Dataset entries
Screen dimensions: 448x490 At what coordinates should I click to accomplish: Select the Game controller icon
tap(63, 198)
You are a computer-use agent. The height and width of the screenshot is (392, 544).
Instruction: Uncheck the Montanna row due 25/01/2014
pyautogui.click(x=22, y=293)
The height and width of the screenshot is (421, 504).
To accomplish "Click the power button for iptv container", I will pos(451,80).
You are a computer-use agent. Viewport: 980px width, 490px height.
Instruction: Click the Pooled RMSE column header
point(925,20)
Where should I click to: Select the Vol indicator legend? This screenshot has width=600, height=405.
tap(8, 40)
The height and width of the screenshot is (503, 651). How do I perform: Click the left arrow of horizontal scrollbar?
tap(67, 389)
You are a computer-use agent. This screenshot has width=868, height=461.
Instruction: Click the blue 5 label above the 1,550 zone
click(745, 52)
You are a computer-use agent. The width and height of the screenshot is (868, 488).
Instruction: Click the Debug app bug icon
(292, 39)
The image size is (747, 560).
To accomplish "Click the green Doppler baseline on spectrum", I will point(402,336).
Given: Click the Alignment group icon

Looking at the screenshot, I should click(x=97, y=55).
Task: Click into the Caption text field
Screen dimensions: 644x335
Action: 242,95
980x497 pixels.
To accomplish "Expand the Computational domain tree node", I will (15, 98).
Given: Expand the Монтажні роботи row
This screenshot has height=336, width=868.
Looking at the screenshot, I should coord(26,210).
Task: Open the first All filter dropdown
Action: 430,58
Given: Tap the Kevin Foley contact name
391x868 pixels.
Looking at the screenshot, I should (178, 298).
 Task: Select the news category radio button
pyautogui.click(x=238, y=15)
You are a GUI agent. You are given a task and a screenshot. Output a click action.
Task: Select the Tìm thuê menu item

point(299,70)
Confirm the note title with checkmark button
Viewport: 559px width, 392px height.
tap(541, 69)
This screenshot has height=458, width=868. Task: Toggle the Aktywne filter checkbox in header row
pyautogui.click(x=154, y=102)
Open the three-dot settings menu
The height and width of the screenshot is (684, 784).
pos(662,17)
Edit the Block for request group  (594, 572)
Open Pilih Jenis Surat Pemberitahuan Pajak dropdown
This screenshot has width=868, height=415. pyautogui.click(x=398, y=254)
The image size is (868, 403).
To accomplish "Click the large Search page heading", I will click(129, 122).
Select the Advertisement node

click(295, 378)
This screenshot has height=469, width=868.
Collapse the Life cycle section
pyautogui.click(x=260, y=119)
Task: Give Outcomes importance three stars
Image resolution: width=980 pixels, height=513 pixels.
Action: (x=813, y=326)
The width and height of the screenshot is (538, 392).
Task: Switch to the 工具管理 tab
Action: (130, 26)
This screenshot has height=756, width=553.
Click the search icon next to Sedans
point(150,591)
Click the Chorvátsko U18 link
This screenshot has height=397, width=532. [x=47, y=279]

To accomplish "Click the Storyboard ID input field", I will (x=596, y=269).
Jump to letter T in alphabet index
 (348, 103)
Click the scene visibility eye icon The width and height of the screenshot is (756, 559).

Work instructions:
Using the entries above, copy out all lines that contain the string "Expand".

Response:
To accomplish "Expand the Computational domain tree node", I will (15, 98).
Given: Expand the Монтажні роботи row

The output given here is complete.